◆ WORK INSTRUCTION ◆
Reproduce the data exactly as it stands.

====== MATERIALS PROVIDED

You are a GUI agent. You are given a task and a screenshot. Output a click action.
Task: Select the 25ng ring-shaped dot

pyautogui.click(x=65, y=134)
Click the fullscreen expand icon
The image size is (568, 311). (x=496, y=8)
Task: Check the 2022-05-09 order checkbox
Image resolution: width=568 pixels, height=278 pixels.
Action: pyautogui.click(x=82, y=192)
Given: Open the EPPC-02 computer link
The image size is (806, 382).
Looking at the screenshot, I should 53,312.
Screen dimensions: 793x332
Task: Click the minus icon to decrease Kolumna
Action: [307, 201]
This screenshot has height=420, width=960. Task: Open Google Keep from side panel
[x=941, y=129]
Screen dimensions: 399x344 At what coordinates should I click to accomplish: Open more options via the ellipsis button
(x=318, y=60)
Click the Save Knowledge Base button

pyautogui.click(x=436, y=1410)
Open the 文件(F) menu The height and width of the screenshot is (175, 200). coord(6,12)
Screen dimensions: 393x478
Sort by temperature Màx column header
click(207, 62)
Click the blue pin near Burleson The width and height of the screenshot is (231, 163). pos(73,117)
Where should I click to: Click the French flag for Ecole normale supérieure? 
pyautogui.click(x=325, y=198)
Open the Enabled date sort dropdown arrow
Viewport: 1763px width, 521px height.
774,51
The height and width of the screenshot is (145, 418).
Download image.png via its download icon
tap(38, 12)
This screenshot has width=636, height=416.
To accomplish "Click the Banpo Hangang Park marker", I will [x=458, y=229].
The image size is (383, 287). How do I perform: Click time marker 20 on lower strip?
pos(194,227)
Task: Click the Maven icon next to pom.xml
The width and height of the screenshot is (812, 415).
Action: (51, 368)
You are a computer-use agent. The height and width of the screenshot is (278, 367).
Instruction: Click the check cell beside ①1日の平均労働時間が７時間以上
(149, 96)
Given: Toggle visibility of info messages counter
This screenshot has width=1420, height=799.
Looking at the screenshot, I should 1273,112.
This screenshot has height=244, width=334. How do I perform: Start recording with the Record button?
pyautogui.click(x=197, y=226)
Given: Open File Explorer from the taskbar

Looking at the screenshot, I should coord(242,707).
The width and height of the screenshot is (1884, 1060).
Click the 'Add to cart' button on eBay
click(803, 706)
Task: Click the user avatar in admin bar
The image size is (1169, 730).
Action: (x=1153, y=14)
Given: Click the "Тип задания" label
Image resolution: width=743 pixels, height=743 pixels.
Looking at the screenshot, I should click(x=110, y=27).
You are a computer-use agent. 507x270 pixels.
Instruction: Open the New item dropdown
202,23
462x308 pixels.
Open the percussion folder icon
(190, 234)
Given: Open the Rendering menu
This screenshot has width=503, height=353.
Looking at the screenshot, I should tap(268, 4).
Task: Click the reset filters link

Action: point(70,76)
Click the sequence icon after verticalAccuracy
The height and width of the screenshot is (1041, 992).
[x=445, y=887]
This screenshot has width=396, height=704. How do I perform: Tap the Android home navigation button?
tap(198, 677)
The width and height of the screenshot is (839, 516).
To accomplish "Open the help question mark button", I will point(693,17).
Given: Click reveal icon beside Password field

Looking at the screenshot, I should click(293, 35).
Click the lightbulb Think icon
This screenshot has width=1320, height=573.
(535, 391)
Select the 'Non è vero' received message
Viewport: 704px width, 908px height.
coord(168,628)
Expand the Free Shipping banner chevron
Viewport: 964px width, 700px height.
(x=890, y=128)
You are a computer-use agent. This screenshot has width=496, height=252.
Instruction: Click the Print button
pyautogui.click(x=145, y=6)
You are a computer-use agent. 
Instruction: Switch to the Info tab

============

◆ RESPONSE AREA ◆
You are a GUI agent. You are given a task and a screenshot. Output a click action.
Task: Select the 25ng ring-shaped dot

pyautogui.click(x=65, y=134)
Click the fullscreen expand icon
The image size is (568, 311). (x=496, y=8)
Task: Check the 2022-05-09 order checkbox
Image resolution: width=568 pixels, height=278 pixels.
Action: pyautogui.click(x=82, y=192)
Given: Open the EPPC-02 computer link
The image size is (806, 382).
Looking at the screenshot, I should 53,312.
Screen dimensions: 793x332
Task: Click the minus icon to decrease Kolumna
Action: [307, 201]
This screenshot has height=420, width=960. Task: Open Google Keep from side panel
[x=941, y=129]
Screen dimensions: 399x344 At what coordinates should I click to accomplish: Open more options via the ellipsis button
(x=318, y=60)
Click the Save Knowledge Base button

pyautogui.click(x=436, y=1410)
Open the 文件(F) menu The height and width of the screenshot is (175, 200). coord(6,12)
Screen dimensions: 393x478
Sort by temperature Màx column header
click(207, 62)
Click the blue pin near Burleson The width and height of the screenshot is (231, 163). pos(73,117)
Where should I click to: Click the French flag for Ecole normale supérieure? 
pyautogui.click(x=325, y=198)
Open the Enabled date sort dropdown arrow
Viewport: 1763px width, 521px height.
774,51
The height and width of the screenshot is (145, 418).
Download image.png via its download icon
tap(38, 12)
This screenshot has width=636, height=416.
To accomplish "Click the Banpo Hangang Park marker", I will [x=458, y=229].
The image size is (383, 287). How do I perform: Click time marker 20 on lower strip?
pos(194,227)
Task: Click the Maven icon next to pom.xml
The width and height of the screenshot is (812, 415).
Action: (51, 368)
You are a computer-use agent. The height and width of the screenshot is (278, 367).
Instruction: Click the check cell beside ①1日の平均労働時間が７時間以上
(149, 96)
Given: Toggle visibility of info messages counter
This screenshot has width=1420, height=799.
Looking at the screenshot, I should 1273,112.
This screenshot has height=244, width=334. How do I perform: Start recording with the Record button?
pyautogui.click(x=197, y=226)
Given: Open File Explorer from the taskbar

Looking at the screenshot, I should coord(242,707).
The width and height of the screenshot is (1884, 1060).
Click the 'Add to cart' button on eBay
click(803, 706)
Task: Click the user avatar in admin bar
The image size is (1169, 730).
Action: (x=1153, y=14)
Given: Click the "Тип задания" label
Image resolution: width=743 pixels, height=743 pixels.
Looking at the screenshot, I should click(x=110, y=27).
You are a computer-use agent. 507x270 pixels.
Instruction: Open the New item dropdown
202,23
462x308 pixels.
Open the percussion folder icon
(190, 234)
Given: Open the Rendering menu
This screenshot has width=503, height=353.
Looking at the screenshot, I should tap(268, 4).
Task: Click the reset filters link

Action: point(70,76)
Click the sequence icon after verticalAccuracy
The height and width of the screenshot is (1041, 992).
[x=445, y=887]
This screenshot has width=396, height=704. How do I perform: Tap the Android home navigation button?
tap(198, 677)
The width and height of the screenshot is (839, 516).
To accomplish "Open the help question mark button", I will point(693,17).
Given: Click reveal icon beside Password field

Looking at the screenshot, I should click(293, 35).
Click the lightbulb Think icon
This screenshot has width=1320, height=573.
(535, 391)
Select the 'Non è vero' received message
Viewport: 704px width, 908px height.
coord(168,628)
Expand the Free Shipping banner chevron
Viewport: 964px width, 700px height.
(x=890, y=128)
You are a computer-use agent. This screenshot has width=496, height=252.
Instruction: Click the Print button
pyautogui.click(x=145, y=6)
You are a computer-use agent. 
Instruction: Switch to the Info tab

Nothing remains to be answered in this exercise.